The Fermi paradox is the conflict between an expectation of a high ex ante probability of intelligent life elsewhere in the universe and the apparently lifeless universe we in fact observe. The expectation that the universe should be teeming with intelligent life is linked to models like the Drake equation, which suggest that even if the probability of intelligent life developing at a given site is small, the sheer multitude of possible sites should nonetheless yield a large number of potentially observable civilizations. We show that this conflict arises from the use of Drake-like equations, which implicitly assume certainty regarding highly uncertain parameters. We examine these parameters, incorporating models of chemical and genetic transitions on paths to the origin of life, and show that extant scientific knowledge corresponds to uncertainties that span multiple orders of magnitude. This makes a stark difference. When the model is recast to represent realistic distributions of uncertainty, we find a substantial ex ante probability of there being no other intelligent life in our observable universe, and thus that there should be little surprise when we fail to detect any signs of it. This result dissolves the Fermi paradox, and in doing so removes any need to invoke speculative mechanisms by which civilizations would inevitably fail to have observable effects upon the universe.

Information Hazards in Biotechnology (Gregory Lewis, Piers Millett, Anders Sandberg, Andrew Snyder-Beattie and Gigi Gronvall; first published online 2018; Risk Analysis, Vol. 39, No. 5, 2019)

With the advance of biotechnology, biological information, rather than biological materials, is increasingly the object of principal security concern. We argue that both in theory and in practice, existing security approaches in biology are poorly suited to manage hazardous biological information, and use the cases of Mousepox, H5N1 gain of function, and Botulinum toxin H to highlight these ongoing challenges. We suggest that mitigation of these hazards can be improved if one can: (1) anticipate hazard potential before scientific work is performed; (2) consider how much the new information would likely help both good and bad actors; and (3) aim to disclose information in the manner that maximally disadvantages bad actors versus good ones.

Modeling the social dynamics of moral enhancement: social strategies sold over-the-counter and the stability of society (Joao Fabiano and Anders Sandberg)

How individuals tend to evaluate the combination of their own and other’s payoffs – Social Value Orientations – is likely to be a potential target of future moral enhancers. However, the stability of cooperation in human societies has been buttressed by evolved mildly prosocial orientations. If they could be changed, would this destabilize the cooperative structure of society? We simulate a model of moral enhancement where agents play games with each other and can enhance their orientations based on maximizing personal satisfaction. We find that given the assumption that very low payoffs lead agents to be removed from the population, there is a broadly stable prosocial attractor state. However, the balance between prosociality and individual payoff-maximization is affected by different factors. Agents maximizing their own satisfaction can produce emergent shifts in society that reduce everybody’s satisfaction. Moral enhancement considerations should take the issues of social emergence into account.

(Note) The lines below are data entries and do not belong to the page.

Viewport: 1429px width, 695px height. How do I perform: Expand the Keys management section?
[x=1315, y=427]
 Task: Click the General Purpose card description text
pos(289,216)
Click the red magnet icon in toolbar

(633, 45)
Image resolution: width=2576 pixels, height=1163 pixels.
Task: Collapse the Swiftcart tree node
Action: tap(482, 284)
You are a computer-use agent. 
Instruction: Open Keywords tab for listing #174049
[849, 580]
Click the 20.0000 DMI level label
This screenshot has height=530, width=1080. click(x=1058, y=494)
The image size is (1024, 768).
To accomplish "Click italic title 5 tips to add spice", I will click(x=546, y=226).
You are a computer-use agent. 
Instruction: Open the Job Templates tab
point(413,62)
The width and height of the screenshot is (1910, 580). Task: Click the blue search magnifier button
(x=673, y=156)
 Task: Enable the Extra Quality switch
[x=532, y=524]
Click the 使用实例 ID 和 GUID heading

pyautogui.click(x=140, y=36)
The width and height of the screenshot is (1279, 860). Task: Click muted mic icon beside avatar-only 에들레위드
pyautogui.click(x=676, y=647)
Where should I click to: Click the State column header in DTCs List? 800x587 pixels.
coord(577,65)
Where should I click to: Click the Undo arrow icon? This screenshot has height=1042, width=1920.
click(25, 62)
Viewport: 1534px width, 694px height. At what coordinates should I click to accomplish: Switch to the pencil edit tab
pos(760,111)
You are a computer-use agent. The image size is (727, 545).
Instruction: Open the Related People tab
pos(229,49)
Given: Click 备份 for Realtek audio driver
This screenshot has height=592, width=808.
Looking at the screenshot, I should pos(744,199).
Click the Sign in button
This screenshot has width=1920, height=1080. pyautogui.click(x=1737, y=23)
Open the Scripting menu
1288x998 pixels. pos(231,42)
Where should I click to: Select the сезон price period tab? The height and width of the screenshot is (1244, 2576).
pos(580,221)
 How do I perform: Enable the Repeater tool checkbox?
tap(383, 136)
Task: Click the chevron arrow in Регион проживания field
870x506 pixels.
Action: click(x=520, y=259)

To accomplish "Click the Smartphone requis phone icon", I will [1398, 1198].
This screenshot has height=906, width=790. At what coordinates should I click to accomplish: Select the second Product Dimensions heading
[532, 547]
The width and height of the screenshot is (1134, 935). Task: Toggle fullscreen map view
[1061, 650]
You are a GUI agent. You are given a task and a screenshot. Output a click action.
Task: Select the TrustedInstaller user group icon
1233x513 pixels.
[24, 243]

Long-Term Trajectories of Human Civilization (Seth D. Baum, Stuart Armstrong, Robin Hanson, Matthijs M. Maas, Anders Sandberg, et al., 2019)

Published in Foresight 21(1):53-83 (2019), DOI 10.1108/FS-04-2018-0037.
This version 11 March 2019.
This paper formalizes long-term trajectories of human civilization as a scientific and ethical field of study. The long-term trajectory of human civilization can be defined as the path that human civilization takes during the entire future time period in which human civilization could continue to exist.